◆ **YOUR GOAL**
Copy the material below word for word, from its first line up to and including the line with "coord(234,244)".

◆ **INPUT**

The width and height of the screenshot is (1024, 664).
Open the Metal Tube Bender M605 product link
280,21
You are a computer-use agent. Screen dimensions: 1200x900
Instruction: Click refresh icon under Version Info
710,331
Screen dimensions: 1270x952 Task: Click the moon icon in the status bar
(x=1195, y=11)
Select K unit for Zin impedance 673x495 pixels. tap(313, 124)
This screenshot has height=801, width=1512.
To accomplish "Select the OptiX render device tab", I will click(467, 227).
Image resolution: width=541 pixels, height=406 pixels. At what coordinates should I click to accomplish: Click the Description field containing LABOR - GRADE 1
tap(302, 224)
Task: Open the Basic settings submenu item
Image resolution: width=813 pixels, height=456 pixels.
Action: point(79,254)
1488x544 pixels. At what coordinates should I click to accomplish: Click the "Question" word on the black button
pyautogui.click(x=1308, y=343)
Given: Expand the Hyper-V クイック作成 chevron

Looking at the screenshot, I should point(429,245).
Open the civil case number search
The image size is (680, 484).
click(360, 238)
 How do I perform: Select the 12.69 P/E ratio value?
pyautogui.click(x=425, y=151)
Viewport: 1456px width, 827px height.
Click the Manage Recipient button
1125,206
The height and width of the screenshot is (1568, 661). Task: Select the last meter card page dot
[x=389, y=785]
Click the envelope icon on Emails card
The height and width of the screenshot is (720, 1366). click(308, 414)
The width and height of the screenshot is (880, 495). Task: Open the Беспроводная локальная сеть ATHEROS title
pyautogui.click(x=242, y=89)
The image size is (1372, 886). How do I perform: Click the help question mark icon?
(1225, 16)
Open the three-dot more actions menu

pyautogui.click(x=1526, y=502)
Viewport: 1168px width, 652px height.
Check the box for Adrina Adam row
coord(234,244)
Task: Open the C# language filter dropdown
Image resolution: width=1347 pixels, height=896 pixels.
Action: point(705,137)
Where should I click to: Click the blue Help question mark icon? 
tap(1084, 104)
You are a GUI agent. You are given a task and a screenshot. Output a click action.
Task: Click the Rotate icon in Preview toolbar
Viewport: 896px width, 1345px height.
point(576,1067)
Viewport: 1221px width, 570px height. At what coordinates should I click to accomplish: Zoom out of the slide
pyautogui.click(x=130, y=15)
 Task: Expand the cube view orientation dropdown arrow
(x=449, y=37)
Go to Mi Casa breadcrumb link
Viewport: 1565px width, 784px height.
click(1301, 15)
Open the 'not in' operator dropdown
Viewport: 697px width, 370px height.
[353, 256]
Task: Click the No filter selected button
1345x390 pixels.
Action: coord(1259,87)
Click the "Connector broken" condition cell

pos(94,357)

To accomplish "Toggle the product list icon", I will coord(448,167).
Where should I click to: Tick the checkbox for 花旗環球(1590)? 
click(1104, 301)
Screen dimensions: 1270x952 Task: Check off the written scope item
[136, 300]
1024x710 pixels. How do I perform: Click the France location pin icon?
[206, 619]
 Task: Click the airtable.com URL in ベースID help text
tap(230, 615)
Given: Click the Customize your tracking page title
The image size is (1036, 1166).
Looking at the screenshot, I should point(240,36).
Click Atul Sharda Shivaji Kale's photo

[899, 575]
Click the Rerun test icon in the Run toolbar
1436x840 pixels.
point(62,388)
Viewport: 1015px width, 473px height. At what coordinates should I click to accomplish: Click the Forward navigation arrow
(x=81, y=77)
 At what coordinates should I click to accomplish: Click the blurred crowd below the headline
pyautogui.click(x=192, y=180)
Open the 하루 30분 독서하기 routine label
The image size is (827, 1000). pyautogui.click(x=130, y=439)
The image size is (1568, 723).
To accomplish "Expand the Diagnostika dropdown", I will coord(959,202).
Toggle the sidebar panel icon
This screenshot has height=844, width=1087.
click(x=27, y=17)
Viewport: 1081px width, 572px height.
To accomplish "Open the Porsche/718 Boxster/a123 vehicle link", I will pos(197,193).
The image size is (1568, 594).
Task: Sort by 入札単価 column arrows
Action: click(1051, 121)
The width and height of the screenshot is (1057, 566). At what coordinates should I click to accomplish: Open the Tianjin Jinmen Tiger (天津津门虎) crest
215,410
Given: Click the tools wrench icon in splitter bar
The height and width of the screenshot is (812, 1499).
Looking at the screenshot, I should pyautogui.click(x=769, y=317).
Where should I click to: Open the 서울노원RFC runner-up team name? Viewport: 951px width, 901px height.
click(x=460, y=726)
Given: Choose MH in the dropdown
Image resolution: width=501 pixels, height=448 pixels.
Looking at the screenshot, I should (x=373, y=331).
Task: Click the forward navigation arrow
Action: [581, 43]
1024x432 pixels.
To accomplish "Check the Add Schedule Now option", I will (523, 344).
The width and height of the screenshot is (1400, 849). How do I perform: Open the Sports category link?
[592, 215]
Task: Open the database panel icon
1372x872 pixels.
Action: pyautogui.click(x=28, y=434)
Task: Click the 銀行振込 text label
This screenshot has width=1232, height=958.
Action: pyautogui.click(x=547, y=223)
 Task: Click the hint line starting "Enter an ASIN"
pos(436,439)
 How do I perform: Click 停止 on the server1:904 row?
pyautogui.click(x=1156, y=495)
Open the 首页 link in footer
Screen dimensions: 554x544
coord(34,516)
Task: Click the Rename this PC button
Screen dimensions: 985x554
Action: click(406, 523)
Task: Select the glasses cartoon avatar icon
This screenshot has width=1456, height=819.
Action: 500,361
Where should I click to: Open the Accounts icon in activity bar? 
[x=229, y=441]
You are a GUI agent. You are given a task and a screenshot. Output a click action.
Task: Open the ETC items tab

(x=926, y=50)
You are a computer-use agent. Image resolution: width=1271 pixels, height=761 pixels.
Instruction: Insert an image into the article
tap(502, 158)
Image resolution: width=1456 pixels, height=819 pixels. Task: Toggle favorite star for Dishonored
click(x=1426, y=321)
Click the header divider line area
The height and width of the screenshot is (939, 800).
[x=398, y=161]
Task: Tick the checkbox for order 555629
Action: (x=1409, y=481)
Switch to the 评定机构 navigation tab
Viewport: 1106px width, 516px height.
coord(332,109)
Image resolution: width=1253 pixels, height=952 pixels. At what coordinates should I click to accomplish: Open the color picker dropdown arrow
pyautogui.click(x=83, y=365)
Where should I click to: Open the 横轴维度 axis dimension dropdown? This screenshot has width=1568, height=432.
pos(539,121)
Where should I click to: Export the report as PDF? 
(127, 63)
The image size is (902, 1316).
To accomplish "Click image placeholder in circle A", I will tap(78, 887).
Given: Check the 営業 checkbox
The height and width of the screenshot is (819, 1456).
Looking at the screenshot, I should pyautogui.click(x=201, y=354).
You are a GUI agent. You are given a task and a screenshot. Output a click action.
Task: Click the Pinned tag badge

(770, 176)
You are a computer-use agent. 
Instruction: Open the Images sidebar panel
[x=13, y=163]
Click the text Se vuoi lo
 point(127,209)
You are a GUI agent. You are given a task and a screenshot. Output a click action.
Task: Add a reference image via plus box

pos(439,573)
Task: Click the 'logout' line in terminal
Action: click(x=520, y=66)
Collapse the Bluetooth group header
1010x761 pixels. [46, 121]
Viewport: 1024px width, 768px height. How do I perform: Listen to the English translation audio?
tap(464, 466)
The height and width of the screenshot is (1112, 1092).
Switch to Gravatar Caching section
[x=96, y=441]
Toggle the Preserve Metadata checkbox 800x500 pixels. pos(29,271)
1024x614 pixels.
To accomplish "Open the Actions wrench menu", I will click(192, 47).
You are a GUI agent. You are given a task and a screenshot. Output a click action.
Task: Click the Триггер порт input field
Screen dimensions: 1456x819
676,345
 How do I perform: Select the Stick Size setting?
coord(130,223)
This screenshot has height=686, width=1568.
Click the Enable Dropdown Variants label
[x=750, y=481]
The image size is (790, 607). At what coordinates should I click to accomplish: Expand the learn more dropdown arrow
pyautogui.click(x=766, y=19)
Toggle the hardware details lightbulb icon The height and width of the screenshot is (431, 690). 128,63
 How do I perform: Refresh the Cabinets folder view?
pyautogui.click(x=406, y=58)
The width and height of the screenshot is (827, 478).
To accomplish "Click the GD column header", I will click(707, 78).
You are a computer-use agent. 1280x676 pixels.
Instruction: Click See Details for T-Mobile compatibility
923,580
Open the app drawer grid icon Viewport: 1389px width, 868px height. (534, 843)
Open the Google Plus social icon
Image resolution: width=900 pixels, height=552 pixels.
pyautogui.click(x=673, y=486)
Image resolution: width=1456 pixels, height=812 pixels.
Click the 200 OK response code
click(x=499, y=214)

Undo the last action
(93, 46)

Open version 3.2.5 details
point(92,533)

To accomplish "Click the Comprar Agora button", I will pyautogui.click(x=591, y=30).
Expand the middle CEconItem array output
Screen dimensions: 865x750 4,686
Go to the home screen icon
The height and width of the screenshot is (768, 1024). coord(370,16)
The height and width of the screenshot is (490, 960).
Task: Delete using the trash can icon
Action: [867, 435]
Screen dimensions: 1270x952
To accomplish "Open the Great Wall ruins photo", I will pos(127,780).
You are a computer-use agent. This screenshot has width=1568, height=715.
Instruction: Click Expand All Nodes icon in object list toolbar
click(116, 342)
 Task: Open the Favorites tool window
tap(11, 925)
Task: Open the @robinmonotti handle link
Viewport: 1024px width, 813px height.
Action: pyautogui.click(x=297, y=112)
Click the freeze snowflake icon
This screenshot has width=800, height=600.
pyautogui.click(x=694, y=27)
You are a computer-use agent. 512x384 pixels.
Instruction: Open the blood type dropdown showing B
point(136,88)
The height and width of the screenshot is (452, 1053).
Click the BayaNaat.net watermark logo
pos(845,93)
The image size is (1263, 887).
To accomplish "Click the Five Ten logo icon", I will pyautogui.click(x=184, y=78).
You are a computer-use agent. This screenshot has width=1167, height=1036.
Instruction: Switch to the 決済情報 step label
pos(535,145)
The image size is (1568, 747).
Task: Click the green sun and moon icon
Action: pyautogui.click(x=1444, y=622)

◆ **IN RESPONSE**
The width and height of the screenshot is (1024, 664).
Open the Metal Tube Bender M605 product link
280,21
You are a computer-use agent. Screen dimensions: 1200x900
Instruction: Click refresh icon under Version Info
710,331
Screen dimensions: 1270x952 Task: Click the moon icon in the status bar
(x=1195, y=11)
Select K unit for Zin impedance 673x495 pixels. tap(313, 124)
This screenshot has height=801, width=1512.
To accomplish "Select the OptiX render device tab", I will click(467, 227).
Image resolution: width=541 pixels, height=406 pixels. At what coordinates should I click to accomplish: Click the Description field containing LABOR - GRADE 1
tap(302, 224)
Task: Open the Basic settings submenu item
Image resolution: width=813 pixels, height=456 pixels.
Action: point(79,254)
1488x544 pixels. At what coordinates should I click to accomplish: Click the "Question" word on the black button
pyautogui.click(x=1308, y=343)
Given: Expand the Hyper-V クイック作成 chevron

Looking at the screenshot, I should point(429,245).
Open the civil case number search
The image size is (680, 484).
click(360, 238)
 How do I perform: Select the 12.69 P/E ratio value?
pyautogui.click(x=425, y=151)
Viewport: 1456px width, 827px height.
Click the Manage Recipient button
1125,206
The height and width of the screenshot is (1568, 661). Task: Select the last meter card page dot
[x=389, y=785]
Click the envelope icon on Emails card
The height and width of the screenshot is (720, 1366). click(308, 414)
The width and height of the screenshot is (880, 495). Task: Open the Беспроводная локальная сеть ATHEROS title
pyautogui.click(x=242, y=89)
The image size is (1372, 886). How do I perform: Click the help question mark icon?
(1225, 16)
Open the three-dot more actions menu

pyautogui.click(x=1526, y=502)
Viewport: 1168px width, 652px height.
Check the box for Adrina Adam row
coord(234,244)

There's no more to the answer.